Tokens with frequency counts less than the `cutoff` value will be considered not part of the vocabulary, even though their entries in the count dictionary are preserved.

This is useful for changing cut-off without recomputing counts.


In [58]:
# let's define a function to illustrate the relation between counts, membership, and lookup
def test_word(word, vocab):
    # let's lowercase it
    if word != vocab.unk_label:
        word = word.lower()
    # membership test
    word_membership = word in vocab
    # accessing count
    word_count = vocab[word]
    # lookup
    word_lookup = vocab.lookup(word)

    print(
        "Word: '{}', Count: {}, In Vocab: {}, Mapped to: '{}'".format(
            word, word_count, word_membership, word_lookup
        )
    )

In [59]:
for w in ["<UNK>", "the", "1599", "Trento"]:
    test_word(w, vocab)

Word: '<UNK>', Count: 2, In Vocab: True, Mapped to: '<UNK>'
Word: 'the', Count: 993, In Vocab: True, Mapped to: 'the'
Word: '1599', Count: 1, In Vocab: False, Mapped to: '<UNK>'
Word: 'trento', Count: 0, In Vocab: False, Mapped to: '<UNK>'


### 2.2. Cut-Off and Vocabulary Size

The cut-off value influences not only membership checking but also the result of getting the size of the vocabulary using the built-in `len`. Note that while the number of keys in the vocabulary's counter remains the same, the items in the vocabulary differ depending on the cut-off.

__Tasks to complete__
a) Rewrite the vocabulary cut-off passage from "# membership test" to "word_lookup = vocab.lookup(word)", putting "mapped_word" wherever "word_lookup" appears.
b) Carry the vocabulary cut-off passage forward from the point where it ends.

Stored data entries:
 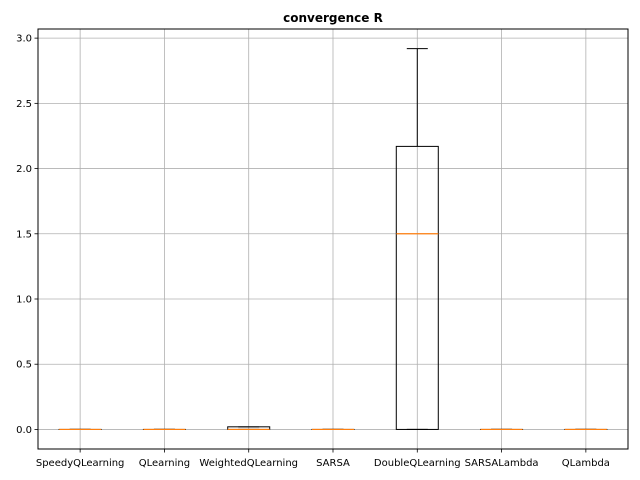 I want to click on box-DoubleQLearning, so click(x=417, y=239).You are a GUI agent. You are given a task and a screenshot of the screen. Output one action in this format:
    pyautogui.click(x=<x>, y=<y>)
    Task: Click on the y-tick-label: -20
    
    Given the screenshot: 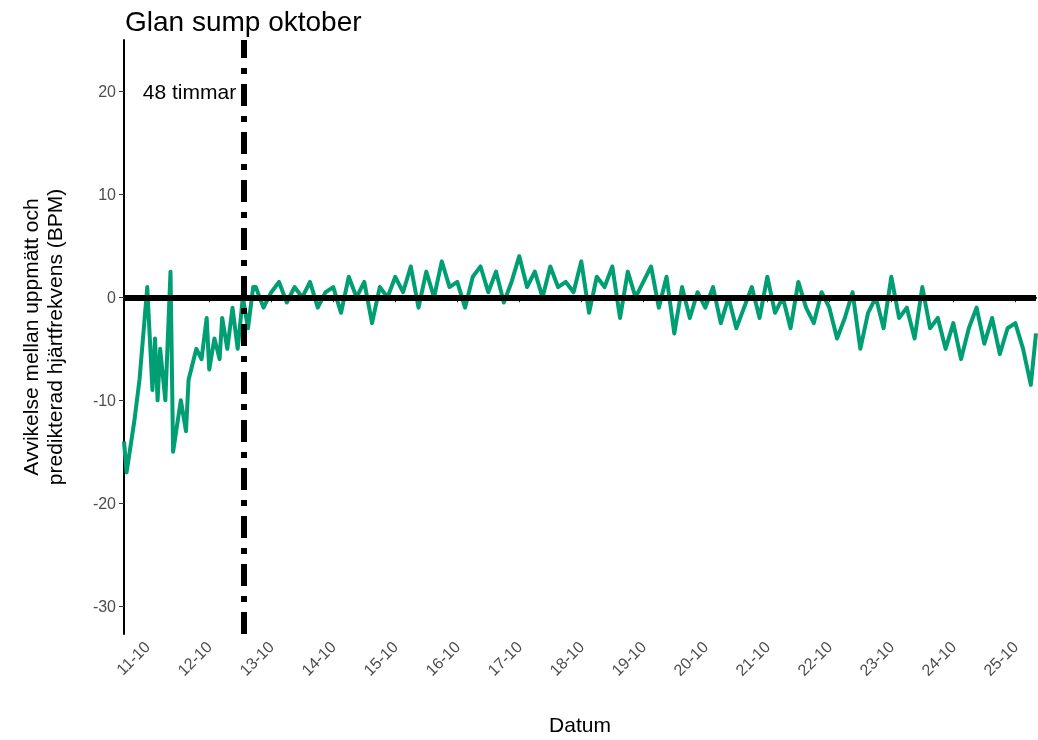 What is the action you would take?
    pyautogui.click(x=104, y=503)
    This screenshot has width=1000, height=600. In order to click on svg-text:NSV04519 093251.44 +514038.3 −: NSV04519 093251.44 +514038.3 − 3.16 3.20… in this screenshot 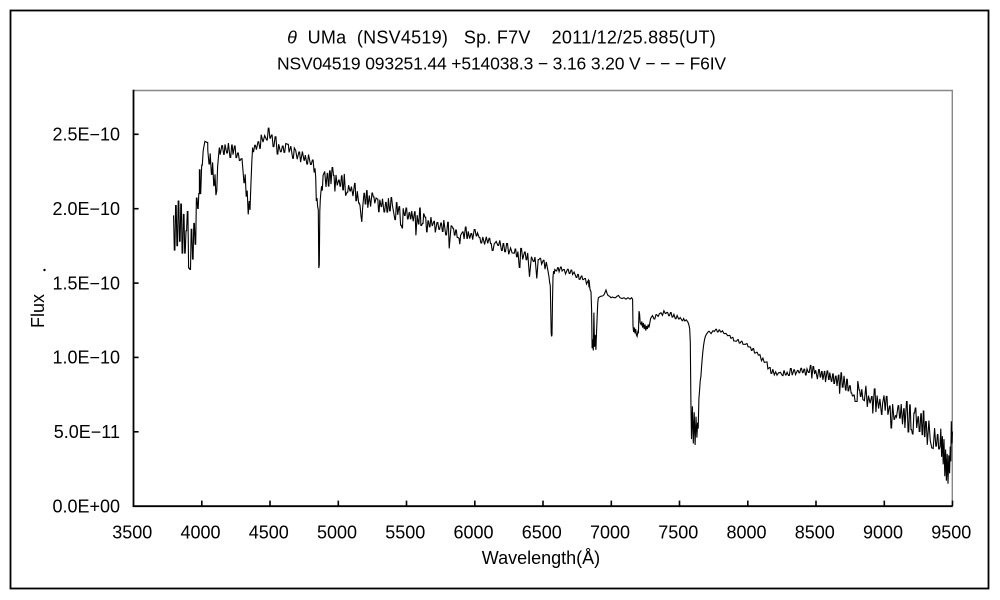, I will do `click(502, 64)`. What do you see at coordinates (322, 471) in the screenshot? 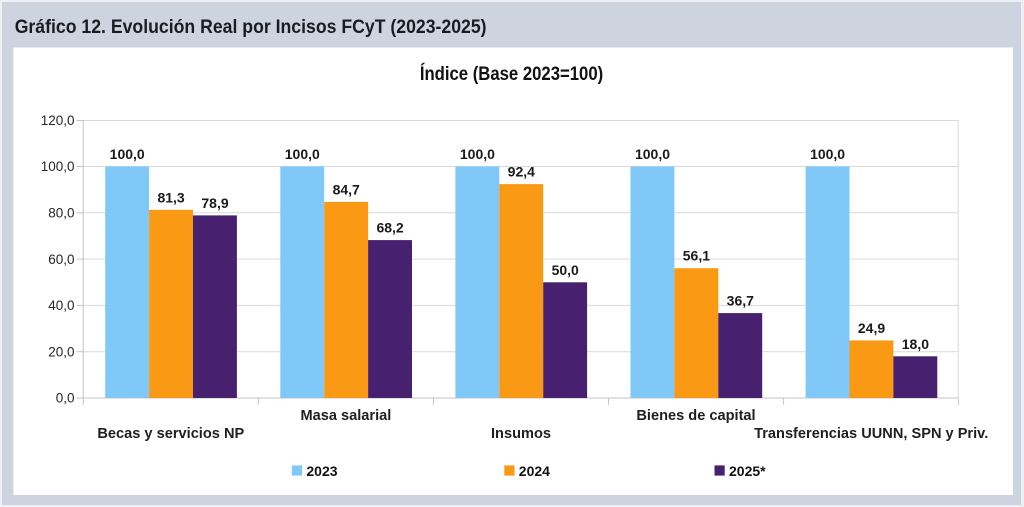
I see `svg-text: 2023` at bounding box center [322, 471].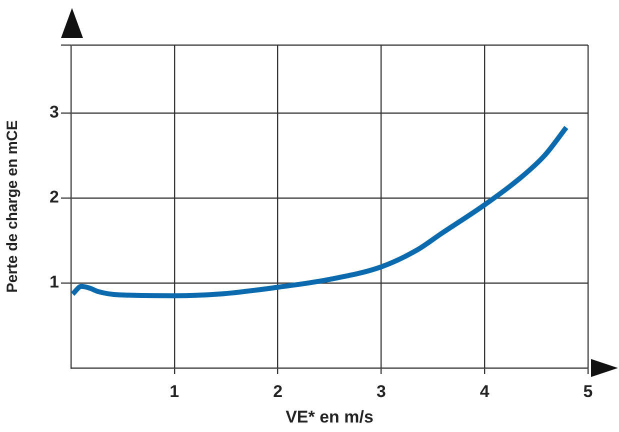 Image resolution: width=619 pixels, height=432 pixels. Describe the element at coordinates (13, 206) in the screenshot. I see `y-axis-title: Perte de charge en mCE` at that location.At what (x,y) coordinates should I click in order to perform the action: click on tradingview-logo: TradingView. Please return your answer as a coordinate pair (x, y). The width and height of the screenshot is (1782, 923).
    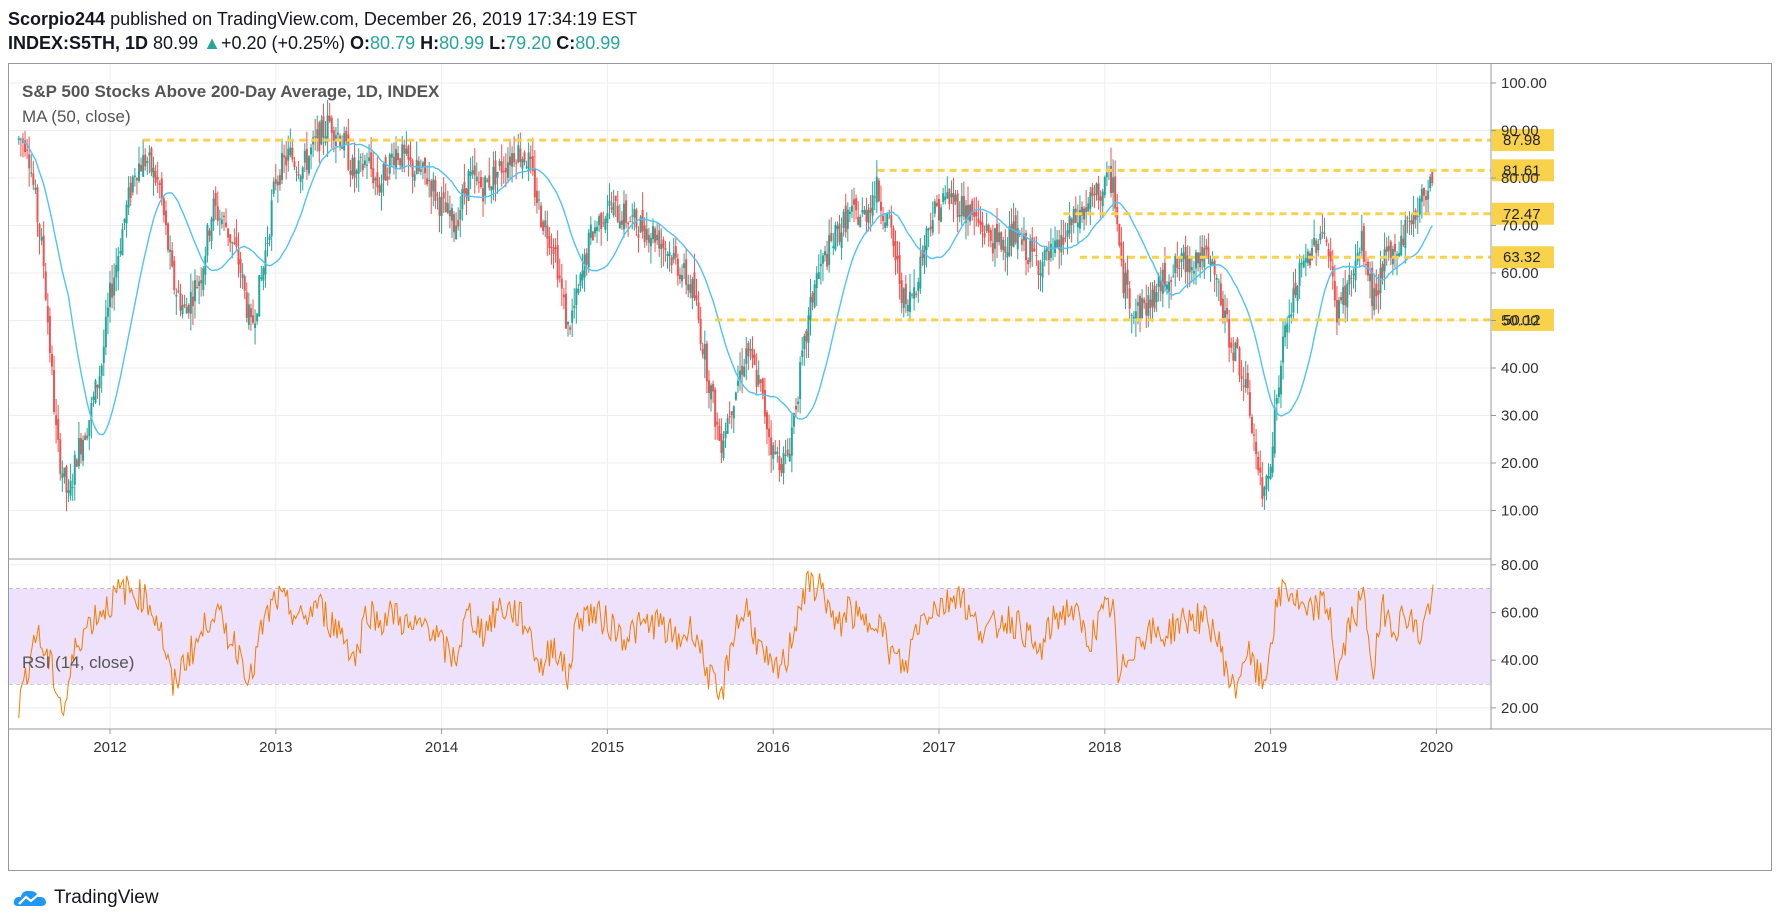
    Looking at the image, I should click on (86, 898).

...

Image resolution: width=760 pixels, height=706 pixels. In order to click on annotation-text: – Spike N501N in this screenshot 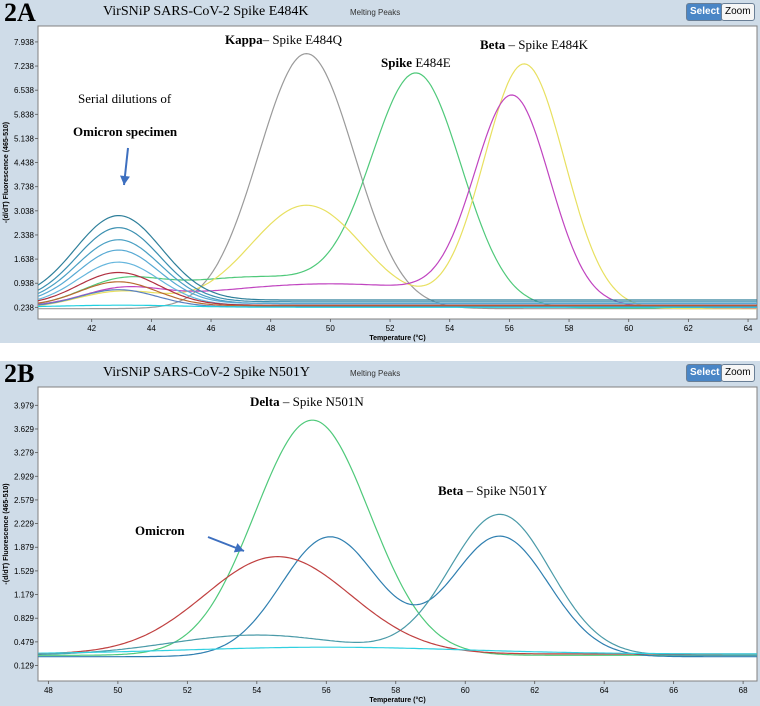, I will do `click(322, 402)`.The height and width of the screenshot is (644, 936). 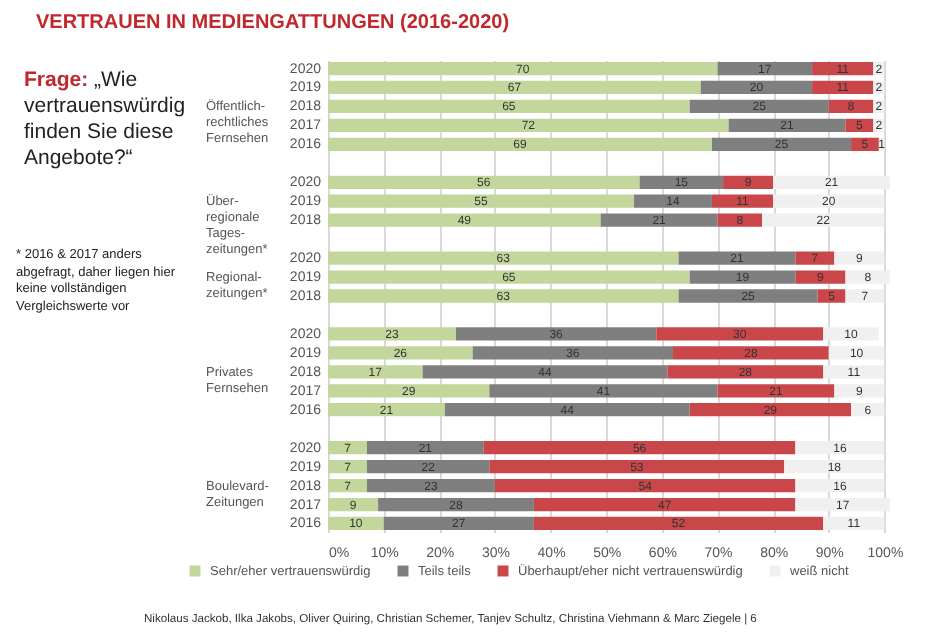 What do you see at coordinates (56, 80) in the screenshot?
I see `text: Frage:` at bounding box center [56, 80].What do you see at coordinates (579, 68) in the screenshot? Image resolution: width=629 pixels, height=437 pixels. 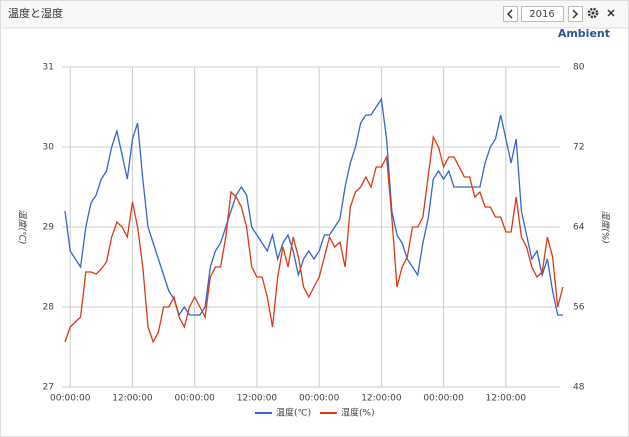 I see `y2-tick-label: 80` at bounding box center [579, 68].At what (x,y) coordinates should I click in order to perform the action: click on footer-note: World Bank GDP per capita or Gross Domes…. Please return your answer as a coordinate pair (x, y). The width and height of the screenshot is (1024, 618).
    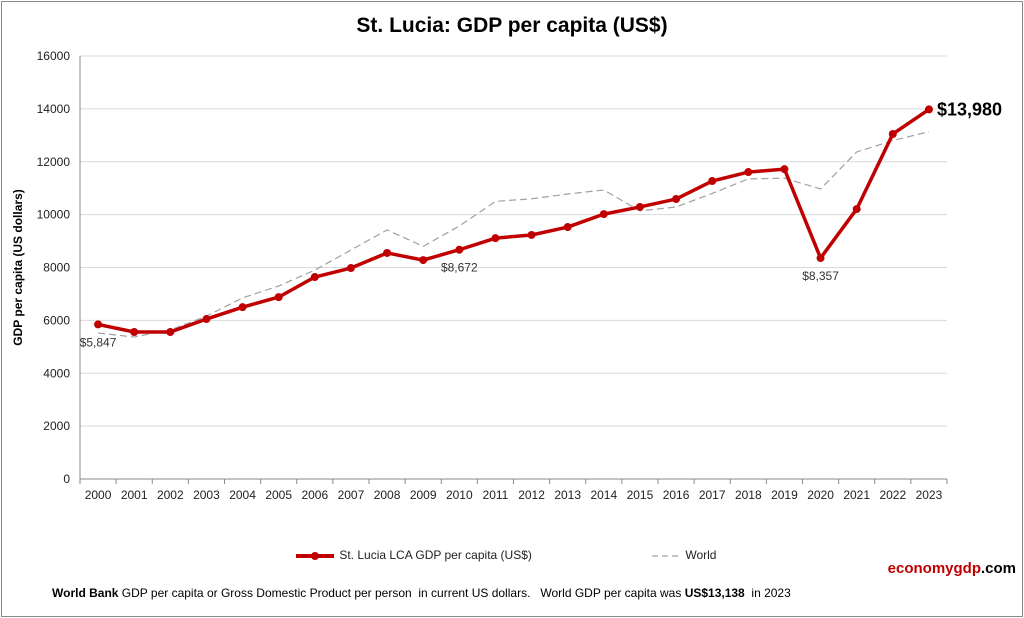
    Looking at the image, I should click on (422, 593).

__Per-task outputs__
a)
# membership test
    word_membership = word in vocab
    # accessing count
    word_count = vocab[word]
    # lookup
    mapped_word = vocab.lookup(word)

b)
In [60]:
# Let's define another vocabulary with cut-off 1
# Notice that we are passing counts from the original vocabulary
vocab1 = Vocabulary(vocab.counts, unk_cutoff=1)

In [61]:
print("CutOff 2:", len(vocab))
print("CutOff 1:", len(vocab1))

CutOff 2: 1867
CutOff 1: 4717


In [62]:
print("CutOff 2 Counts:", len(vocab.counts))
print("CutOff 1 Counts:", len(vocab1.counts))

CutOff 2 Counts: 4716
CutOff 1 Counts: 4716


#### Exercise 2

- lookup in vocabulary
  - "trento is the capital city of trentino"
- update vocabulary with "trento is the capital city of trentino"
  - do the lookup again to see the effect
- experiment with changing the cut-off value from `1` to `10`
  - do the lookup again to see the effect


In [63]:
sentence = (
    "trento is the capital city of trentino".split()
)  # use the .split() to tokenize the sentence

# Cut-off 0
print("Cut-off 0")
vocab = Vocabulary(hamlet_words, unk_cutoff=5)
# Print lookup before vocab update using vocab.lookup
for word in sentence:
    print(vocab.lookup(word))
# Update vocab using vocab.update
vocab.update(sentence)
for word in sentence:
    print(vocab.lookup(word))
# Print lookup after vocab update using vocab.lookup

Cut-off 0
<UNK>
is
the
<UNK>
<UNK>
of
<UNK>
<UNK>
is
the
<UNK>
<UNK>
of
<UNK>


In [64]:
# Cut-off 1
print("Cut-off 1")
vocab = Vocabulary(hamlet_words, unk_cutoff=1)
# Print lookup before vocab update using vocab.lookup
for word in sentence:
    print(vocab.lookup(word))
# Update vocab using vocab.update
vocab.update(sentence)
for word in sentence:
    print(vocab.lookup(word))
# Print lookup after vocab update using vocab.lookup
# Cut-off 1
print("Cut-off 10")
vocab = Vocabulary(hamlet_words, unk_cutoff=10)
# Print lookup before vocab update using vocab.lookup
for word in sentence:
    print(vocab.lookup(word))
# Update vocab using vocab.update
vocab.update(sentence)
for word in sentence:
    print(vocab.lookup(word))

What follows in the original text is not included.